Another recent work authored by DASHM faculty is Metrics: What Counts in Global Health by Vincanne Adams, PhD, vice chair and former director of the DAHSM graduate program. In this book, she explores quantitative metrics—particularly the use of randomized, controlled trials in global health. Through a series of international case studies, it shows how ethnographic research can reveal the limits of quantitative methods. “Evidence-based metrics in global health settings can just as easily erase medical and health realities as elucidate them, making intervention all the more challenging," she said.

Mentoring Students

The doctoral program, directed by Ian Whitmarsh, PhD, trains PhD students in medical anthropology through its joint program with UC Berkeley’s Department of Anthropology. The PhD Program in medical anthropology also trains medical students from the MSTP program. Training both as social scientists and physicians, these students will be uniquely positioned to address the social dimensions of health.

First-year MSTP student Sheyda Aboii is the most recent MD/PhD candidate who will participate in an independent study with Dr. Knight. She is interested in the intersection between toxic exposure, race, and immigration. “Training in medical anthropology provides a pathway to critique and improve healthcare,” she said.

“Medical anthropology seeks to meet people where they’re at but also move beyond harm reduction at the individual level,” adds Fabian Fernandez, a-second year MD/PhD student. “We aim to leverage these narratives to radically change oppressive systems, structures, and ways of thinking.”

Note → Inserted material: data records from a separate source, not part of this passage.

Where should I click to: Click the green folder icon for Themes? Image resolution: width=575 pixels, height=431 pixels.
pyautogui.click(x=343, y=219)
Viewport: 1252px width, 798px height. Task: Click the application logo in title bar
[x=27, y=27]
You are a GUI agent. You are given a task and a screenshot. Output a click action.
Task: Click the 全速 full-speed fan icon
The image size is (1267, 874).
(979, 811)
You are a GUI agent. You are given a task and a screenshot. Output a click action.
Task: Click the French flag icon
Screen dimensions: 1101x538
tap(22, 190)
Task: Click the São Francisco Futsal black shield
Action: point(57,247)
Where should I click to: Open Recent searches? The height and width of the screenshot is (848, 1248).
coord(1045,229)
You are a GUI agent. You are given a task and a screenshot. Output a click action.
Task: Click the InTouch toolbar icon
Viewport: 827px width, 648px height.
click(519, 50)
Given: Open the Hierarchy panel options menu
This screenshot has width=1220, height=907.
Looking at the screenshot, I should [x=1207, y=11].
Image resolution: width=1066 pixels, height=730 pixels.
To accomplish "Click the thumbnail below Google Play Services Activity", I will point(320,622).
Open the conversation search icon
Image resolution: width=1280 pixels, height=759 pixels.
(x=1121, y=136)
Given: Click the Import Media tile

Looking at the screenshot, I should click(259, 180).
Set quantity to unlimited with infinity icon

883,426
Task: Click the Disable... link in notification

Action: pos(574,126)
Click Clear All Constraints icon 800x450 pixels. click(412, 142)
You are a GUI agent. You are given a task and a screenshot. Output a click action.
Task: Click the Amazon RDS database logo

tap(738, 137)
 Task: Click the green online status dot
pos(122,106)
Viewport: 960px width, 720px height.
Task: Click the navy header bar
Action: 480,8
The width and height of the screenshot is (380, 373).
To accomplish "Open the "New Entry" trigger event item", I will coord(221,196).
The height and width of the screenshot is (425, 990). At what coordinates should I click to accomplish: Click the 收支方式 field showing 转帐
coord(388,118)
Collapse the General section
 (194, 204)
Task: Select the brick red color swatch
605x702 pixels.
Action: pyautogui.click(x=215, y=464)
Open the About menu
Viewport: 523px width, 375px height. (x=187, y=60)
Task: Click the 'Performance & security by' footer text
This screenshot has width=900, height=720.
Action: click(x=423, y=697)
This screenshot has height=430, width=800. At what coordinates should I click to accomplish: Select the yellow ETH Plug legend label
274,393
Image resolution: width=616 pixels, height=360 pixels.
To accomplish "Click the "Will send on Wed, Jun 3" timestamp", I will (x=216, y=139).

Fernandez is interested in community organizing and advocating for the health of queer and trans people of color in the US and abroad. “When we begin to understand the complexity of sex work—not as ‘inherently degrading’, ‘survival sex’, or ‘human trafficking’, but as a bodily practice entangled in local policies and power—we can better work with sex workers to address social support, healthcare needs, and community advocacy.”

“Anthropology offers a unique set of tools to study and think about the social contexts that produce health disparities and disease in ways that public health and traditional health sciences research may not capture,” said Raphael Frankfurter, another student in the doctoral program.

Teaching Structural Competency

To introduce social science concepts into health professional training, DAHSM faculty and students have initiated the Structural Competency Working Group, a movement for “health professionals to recognize and respond to health and illness as the downstream effects of broad social, political, and economic structures.”

“People generally become healthcare providers because they want to help people,” says Josh Neff, a student in the JMP program and one of the leaders of the group. “Structural competency helps to recognize that truly helping our vulnerable patients requires structural-level changes. And if we’re successful, it will empower current and future providers to work in partnership with communities to realize this change."

To bring these concepts into the School of Medicine’s new Bridges curriculum, Neff, Knight, and Aimee Medeiros, PhD, another faculty in the department, partnered to incorporate structural competency training throughout the first two years of medical school. “This is a big step forward affirming social medicine as a foundational science,” said Dr. Knight.

This article features the Medical Anthropology Program. The second in this series will be published later this Spring, and will feature the History of Health Sciences Program.